Il Superbonus ha lasciato nel mercato un’eredità concreta, al di là delle polemiche sui costi fiscali. Il 91,44% degli operatori immobiliari rileva un aumento misurabile del valore di mercato degli immobili efficientati attraverso il programma di riqualificazione energetica. I dati di mercato confermano la tendenza: secondo le rilevazioni di CRIF, a giugno 2025 gli immobili in classe A e B presentavano un prezzo medio superiore di circa 700 euro per metro quadro rispetto agli edifici in classe F e G. Un differenziale che, proiettato sulla superficie media di un appartamento italiano, equivale a decine di migliaia di euro di valore aggiunto.

Mutui green frammentati e credito fermo

Nonostante i segnali positivi sul versante della domanda, il sistema del credito rimane un collo di bottiglia. I mutui green — i finanziamenti con condizioni agevolate per l’acquisto o la ristrutturazione di immobili efficienti — restano frammentati e poco conosciuti dagli acquirenti.

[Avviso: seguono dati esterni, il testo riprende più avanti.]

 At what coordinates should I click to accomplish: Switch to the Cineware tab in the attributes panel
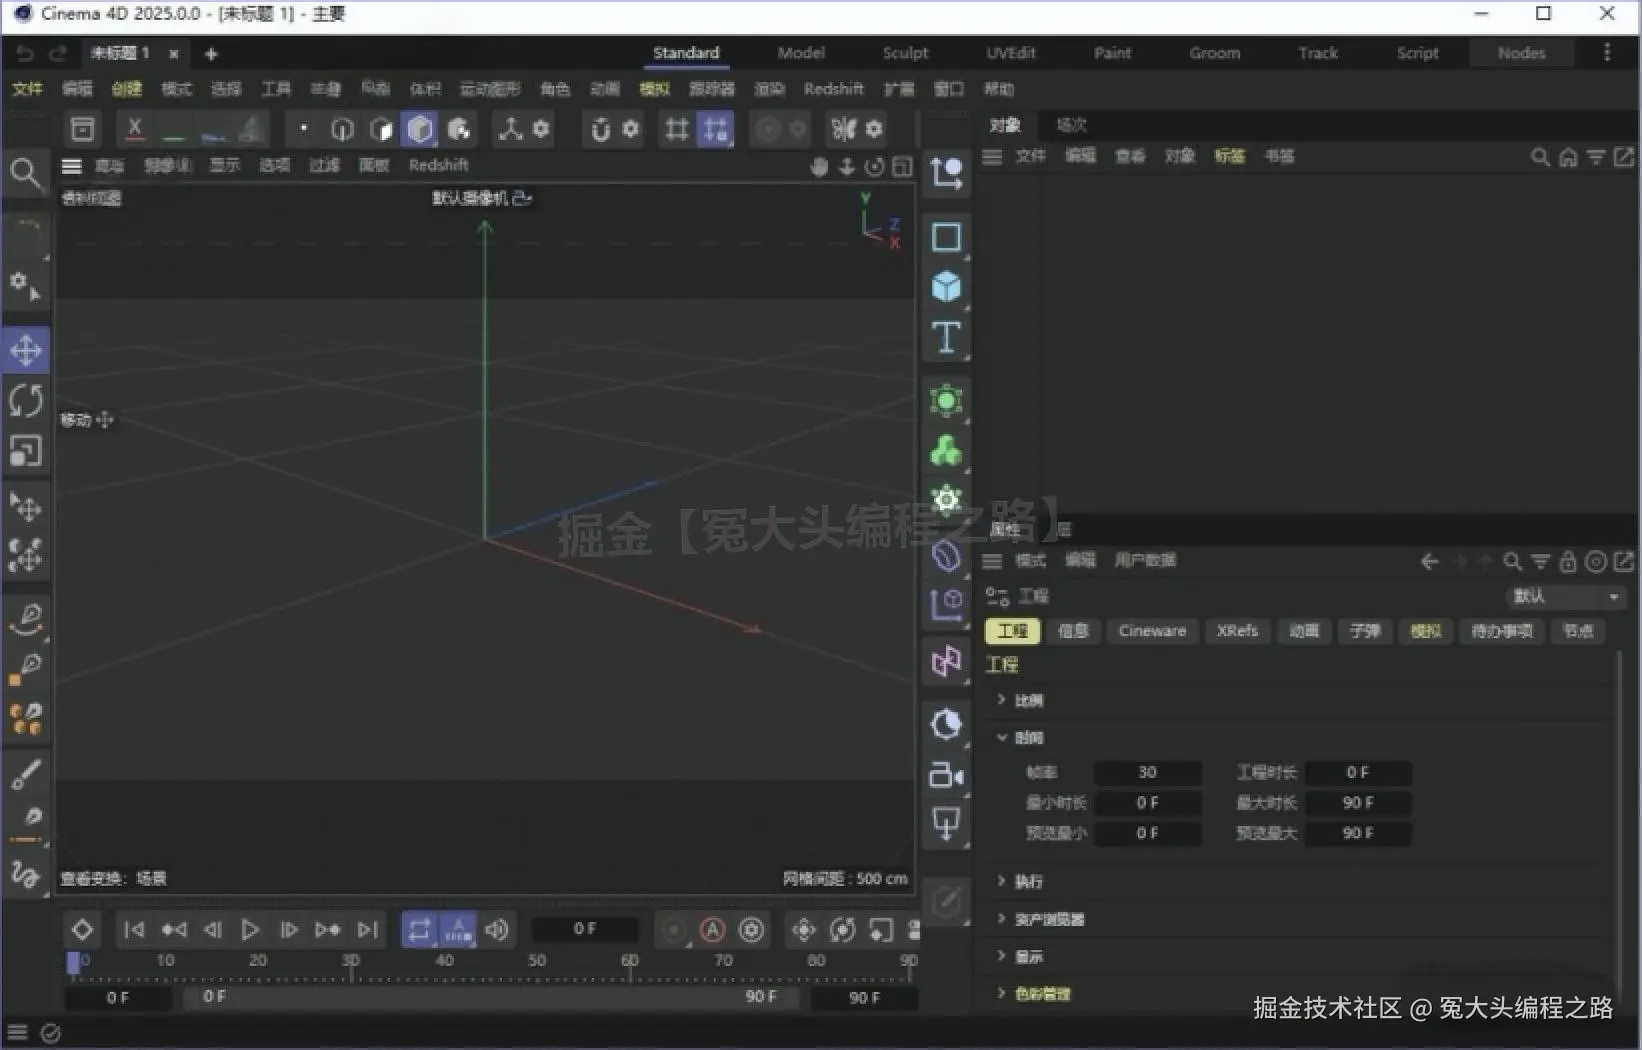[1151, 631]
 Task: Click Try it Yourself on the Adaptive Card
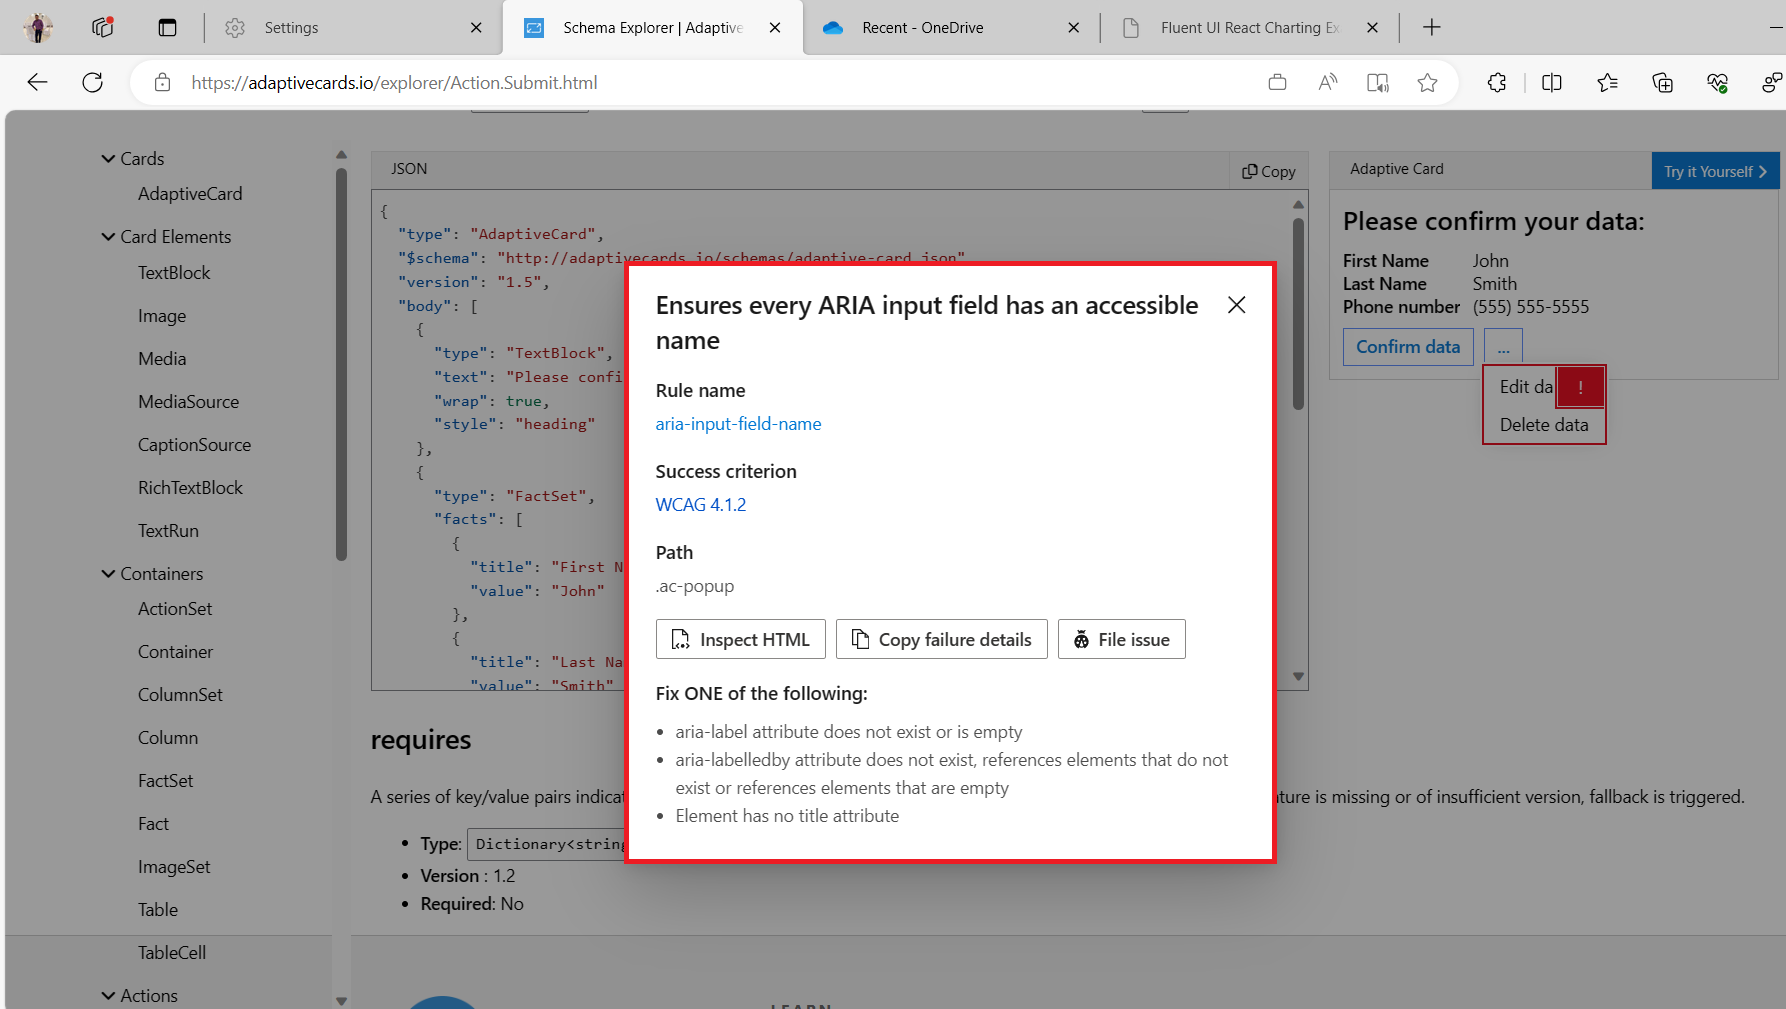(x=1714, y=170)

Molti istituti bancari continuano a dubitare che il mercato delle ristrutturazioni energetiche garantisca un ritorno economico sufficiente a giustificare prodotti dedicati, generando un circolo vizioso: senza credito accessibile, le ristrutturazioni non decollano; senza ristrutturazioni, il parco immobiliare non migliora; senza miglioramento certificato, le banche non aggiornano i propri modelli di valutazione. Sciogliere questo nodo è una delle condizioni necessarie per accelerare la transizione energetica del patrimonio edilizio residenziale, in vista delle scadenze imposte dalla Direttiva Case Green con il recepimento atteso entro maggio 2026.